#### Given data

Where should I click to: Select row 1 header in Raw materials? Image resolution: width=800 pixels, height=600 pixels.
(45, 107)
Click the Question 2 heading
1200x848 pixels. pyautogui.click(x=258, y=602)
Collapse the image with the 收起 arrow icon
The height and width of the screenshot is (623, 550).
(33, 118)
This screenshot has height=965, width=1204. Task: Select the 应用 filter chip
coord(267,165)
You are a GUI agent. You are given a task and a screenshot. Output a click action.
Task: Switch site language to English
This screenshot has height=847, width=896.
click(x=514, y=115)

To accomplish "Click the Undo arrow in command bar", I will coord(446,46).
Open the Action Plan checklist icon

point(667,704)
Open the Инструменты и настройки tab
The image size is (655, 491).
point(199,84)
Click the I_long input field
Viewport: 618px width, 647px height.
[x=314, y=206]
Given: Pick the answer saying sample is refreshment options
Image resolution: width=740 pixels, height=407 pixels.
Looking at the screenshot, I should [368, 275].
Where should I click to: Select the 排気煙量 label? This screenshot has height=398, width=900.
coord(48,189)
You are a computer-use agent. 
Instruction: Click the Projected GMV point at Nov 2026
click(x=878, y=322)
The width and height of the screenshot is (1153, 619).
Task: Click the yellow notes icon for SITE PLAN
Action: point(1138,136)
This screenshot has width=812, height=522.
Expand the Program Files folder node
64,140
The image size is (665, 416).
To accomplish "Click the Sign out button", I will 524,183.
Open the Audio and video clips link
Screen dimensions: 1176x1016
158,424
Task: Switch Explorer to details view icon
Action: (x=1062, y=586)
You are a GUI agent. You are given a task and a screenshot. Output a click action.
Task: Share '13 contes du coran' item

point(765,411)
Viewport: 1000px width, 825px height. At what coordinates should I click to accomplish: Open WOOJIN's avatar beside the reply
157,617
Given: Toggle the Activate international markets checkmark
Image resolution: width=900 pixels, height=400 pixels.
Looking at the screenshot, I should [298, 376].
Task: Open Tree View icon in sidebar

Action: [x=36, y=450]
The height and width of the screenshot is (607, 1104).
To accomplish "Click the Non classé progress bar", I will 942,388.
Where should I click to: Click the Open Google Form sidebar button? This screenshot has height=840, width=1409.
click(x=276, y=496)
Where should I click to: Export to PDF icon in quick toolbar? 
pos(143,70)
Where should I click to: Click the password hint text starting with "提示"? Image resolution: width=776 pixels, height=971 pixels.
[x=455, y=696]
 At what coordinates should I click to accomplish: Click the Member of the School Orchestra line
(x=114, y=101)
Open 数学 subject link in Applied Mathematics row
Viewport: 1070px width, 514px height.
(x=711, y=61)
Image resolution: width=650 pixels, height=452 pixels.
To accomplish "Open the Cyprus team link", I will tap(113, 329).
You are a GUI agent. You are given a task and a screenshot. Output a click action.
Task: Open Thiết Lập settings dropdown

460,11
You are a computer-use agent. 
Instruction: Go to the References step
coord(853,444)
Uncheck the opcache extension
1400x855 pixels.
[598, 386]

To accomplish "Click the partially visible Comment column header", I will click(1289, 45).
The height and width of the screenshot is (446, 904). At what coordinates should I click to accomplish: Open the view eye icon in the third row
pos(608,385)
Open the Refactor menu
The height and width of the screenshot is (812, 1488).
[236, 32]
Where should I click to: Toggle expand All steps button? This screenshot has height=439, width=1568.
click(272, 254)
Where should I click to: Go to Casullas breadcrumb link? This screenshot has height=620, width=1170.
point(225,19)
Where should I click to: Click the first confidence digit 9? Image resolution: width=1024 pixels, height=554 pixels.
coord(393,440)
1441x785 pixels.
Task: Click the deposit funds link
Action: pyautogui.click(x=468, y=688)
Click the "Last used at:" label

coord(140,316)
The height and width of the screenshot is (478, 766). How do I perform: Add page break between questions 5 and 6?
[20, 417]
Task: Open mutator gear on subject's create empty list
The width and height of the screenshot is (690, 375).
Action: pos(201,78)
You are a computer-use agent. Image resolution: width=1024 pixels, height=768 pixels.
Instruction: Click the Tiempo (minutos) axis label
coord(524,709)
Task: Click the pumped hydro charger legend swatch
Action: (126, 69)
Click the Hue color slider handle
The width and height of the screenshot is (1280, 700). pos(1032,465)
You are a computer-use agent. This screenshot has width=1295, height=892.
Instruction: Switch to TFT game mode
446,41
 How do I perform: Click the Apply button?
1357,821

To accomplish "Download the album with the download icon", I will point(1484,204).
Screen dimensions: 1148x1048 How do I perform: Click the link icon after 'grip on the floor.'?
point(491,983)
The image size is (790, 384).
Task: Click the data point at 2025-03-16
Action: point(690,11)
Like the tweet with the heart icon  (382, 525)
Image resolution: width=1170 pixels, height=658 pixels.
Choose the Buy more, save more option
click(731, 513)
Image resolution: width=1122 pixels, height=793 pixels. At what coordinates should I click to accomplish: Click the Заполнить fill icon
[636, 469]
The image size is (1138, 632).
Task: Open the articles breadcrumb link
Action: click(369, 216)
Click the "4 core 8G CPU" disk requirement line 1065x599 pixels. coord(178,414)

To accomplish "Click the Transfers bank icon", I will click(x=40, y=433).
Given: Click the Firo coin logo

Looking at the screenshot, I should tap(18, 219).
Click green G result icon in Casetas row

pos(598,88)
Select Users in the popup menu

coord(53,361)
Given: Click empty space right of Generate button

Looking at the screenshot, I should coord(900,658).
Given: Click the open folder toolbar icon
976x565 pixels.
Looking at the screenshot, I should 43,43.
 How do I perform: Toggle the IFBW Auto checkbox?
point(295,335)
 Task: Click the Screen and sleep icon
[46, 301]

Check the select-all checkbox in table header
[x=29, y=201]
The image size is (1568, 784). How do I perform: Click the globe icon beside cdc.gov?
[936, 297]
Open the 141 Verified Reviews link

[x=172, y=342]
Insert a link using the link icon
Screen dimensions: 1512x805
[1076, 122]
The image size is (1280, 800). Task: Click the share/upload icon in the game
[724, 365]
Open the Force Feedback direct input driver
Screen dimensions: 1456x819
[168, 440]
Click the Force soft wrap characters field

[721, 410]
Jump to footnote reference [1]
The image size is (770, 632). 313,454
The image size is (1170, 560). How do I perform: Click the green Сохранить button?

########

> _Exercise requirements_
All lines from the beginning of the entries through the line marked "The image size is (665, 416)." are to be output exactly; nothing else belongs in the answer.

> _Answer space_
Where should I click to: Select row 1 header in Raw materials? Image resolution: width=800 pixels, height=600 pixels.
(45, 107)
Click the Question 2 heading
1200x848 pixels. pyautogui.click(x=258, y=602)
Collapse the image with the 收起 arrow icon
The height and width of the screenshot is (623, 550).
(33, 118)
This screenshot has height=965, width=1204. Task: Select the 应用 filter chip
coord(267,165)
You are a GUI agent. You are given a task and a screenshot. Output a click action.
Task: Switch site language to English
This screenshot has height=847, width=896.
click(x=514, y=115)

To accomplish "Click the Undo arrow in command bar", I will coord(446,46).
Open the Action Plan checklist icon

point(667,704)
Open the Инструменты и настройки tab
The image size is (655, 491).
point(199,84)
Click the I_long input field
Viewport: 618px width, 647px height.
[x=314, y=206]
Given: Pick the answer saying sample is refreshment options
Image resolution: width=740 pixels, height=407 pixels.
Looking at the screenshot, I should [368, 275].
Where should I click to: Select the 排気煙量 label? This screenshot has height=398, width=900.
coord(48,189)
You are a computer-use agent. 
Instruction: Click the Projected GMV point at Nov 2026
click(x=878, y=322)
The width and height of the screenshot is (1153, 619).
Task: Click the yellow notes icon for SITE PLAN
Action: point(1138,136)
This screenshot has width=812, height=522.
Expand the Program Files folder node
64,140
The image size is (665, 416).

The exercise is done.